TEXTE PROPOSÉ:
----
La justice française… Cette institution sacrée, porteuse de grandes promesses, mais aussi experte en funambulisme. On l’imagine austère, sévère, drapée de noir et de gravité. En réalité, elle s’apparente de plus en plus à un jongleur distrait, lançant lois et procédures en l’air, au risque de les laisser retomber sur la tête des citoyens médusés. Cette semaine encore, l’institution a offert deux numéros d’anthologie. Le mandat de dépôt différé de Pierre Palmade et les passe-passe financiers de Bruno Le Maire.
Pierre Palmade, condamné à cinq ans de prison dont deux fermes, ne dort pas encore derrière les barreaux. Pas tout de suite, du moins. Le tribunal correctionnel de Melun a prononcé un mandat de dépôt différé avec exécution provisoire. Une phrase qui, pour le commun des mortels, sonne comme un charabia abscons, mais qui, dans le langage judiciaire, signifie simplement : « Il ira en prison… enfin, peut-être… dans quelques mois… ou jamais, qui sait ? »
----
TRAVAIL DEMANDÉ:
1: Recopiez, s'il vous plaît, l'extrait sur la justice française en partant de « La justice française… » et en allant jusqu'à « Bruno Le Maire. », et substituez « équilibriste étourdi » à « jongleur distrait ».
2: Reprenez l'extrait sur la justice française et prolongez-le à partir de sa dernière phrase.
----
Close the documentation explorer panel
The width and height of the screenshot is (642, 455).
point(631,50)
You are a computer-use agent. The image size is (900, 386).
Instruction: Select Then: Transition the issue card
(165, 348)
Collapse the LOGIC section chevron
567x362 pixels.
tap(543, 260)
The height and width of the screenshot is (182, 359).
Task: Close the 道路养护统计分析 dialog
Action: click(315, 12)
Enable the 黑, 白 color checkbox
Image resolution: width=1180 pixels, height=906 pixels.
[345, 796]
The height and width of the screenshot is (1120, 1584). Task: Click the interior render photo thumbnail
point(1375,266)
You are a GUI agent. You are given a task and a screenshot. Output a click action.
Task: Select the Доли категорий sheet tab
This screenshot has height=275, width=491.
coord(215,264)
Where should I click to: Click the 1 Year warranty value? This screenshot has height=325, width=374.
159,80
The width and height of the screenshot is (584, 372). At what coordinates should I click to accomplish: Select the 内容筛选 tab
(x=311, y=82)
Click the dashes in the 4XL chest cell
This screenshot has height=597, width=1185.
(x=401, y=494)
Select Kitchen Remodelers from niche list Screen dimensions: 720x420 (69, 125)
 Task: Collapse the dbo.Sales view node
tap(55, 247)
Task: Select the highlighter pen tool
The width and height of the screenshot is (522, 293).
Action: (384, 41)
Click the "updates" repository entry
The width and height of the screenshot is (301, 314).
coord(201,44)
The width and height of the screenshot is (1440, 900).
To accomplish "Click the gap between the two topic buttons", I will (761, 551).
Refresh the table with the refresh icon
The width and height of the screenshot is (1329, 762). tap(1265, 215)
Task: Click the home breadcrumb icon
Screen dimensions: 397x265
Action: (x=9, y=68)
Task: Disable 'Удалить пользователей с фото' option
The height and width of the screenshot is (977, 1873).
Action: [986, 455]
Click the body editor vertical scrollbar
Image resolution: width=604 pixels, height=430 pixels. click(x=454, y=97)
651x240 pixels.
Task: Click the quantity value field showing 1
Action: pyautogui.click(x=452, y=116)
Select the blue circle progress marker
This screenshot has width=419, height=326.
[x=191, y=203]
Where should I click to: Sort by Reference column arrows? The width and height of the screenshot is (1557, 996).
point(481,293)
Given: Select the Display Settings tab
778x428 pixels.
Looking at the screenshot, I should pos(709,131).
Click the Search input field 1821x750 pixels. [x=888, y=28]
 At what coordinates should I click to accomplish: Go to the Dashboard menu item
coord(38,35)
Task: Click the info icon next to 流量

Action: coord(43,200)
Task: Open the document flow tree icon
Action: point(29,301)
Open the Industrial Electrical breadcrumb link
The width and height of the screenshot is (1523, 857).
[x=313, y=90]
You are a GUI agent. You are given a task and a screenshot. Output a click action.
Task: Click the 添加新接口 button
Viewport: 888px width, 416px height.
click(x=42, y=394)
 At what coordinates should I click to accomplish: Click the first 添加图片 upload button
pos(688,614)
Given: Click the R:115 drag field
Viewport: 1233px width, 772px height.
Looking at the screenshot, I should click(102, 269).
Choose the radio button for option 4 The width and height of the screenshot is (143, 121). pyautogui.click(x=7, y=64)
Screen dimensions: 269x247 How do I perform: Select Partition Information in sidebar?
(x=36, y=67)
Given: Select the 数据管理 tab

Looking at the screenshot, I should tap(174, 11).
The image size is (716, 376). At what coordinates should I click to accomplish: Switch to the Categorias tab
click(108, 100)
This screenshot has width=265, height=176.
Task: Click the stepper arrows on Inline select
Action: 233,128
----
CORRIGÉ:
1:
La justice française… Cette institution sacrée, porteuse de grandes promesses, mais aussi experte en funambulisme. On l’imagine austère, sévère, drapée de noir et de gravité. En réalité, elle s’apparente de plus en plus à un équilibriste étourdi, lançant lois et procédures en l’air, au risque de les laisser retomber sur la tête des citoyens médusés. Cette semaine encore, l’institution a offert deux numéros d’anthologie. Le mandat de dépôt différé de Pierre Palmade et les passe-passe financiers de Bruno Le Maire.

2:
Un mandat de dépôt « différé », c’est comme une invitation à un bal. Ça ne veut pas dire qu’on y dansera, juste qu’on pourrait, si le parquet daigne un jour envoyer l’orchestre. Et si le parquet décide de poser sa clarinette, rien n’y fera. Pas même Palmade lui-même s’il venait tambouriner aux portes de la Santé avec son oreiller sous le bras.
Pourquoi ? Parce que dans notre théâtre judiciaire, c’est le parquet qui a la baguette magique. Pas la police, pas le tribunal, pas même la bonne conscience collective. Si le procureur ne bouge pas, Palmade pourra continuer à écrire des sketchs en toute liberté, peut-être même un sur les joies d’avoir un bracelet électronique. Timing parfait, d’ailleurs. Sa peine ferme est pile de deux ans, le seuil magique qui permet d’échanger les murs d’une cellule contre les murs de son salon. Jérôme Cahuzac peut le confirmera, avec un sourire nostalgique.
Bruno Le Maire, magicien des milliards disparus
Et pendant que Pierre Palmade attend son sort, Bruno Le Maire, lui, ne semble attendre personne. Il assume, dit-il, avec un sérieux presque émouvant, les 1 100 milliards d’euros de dette accumulés sous son règne. Assumer, dans ce cas précis, c’est un peu comme lever la main en classe en avouant qu’on a cassé la fenêtre, mais en ajoutant : « C’est pas grave, non ? »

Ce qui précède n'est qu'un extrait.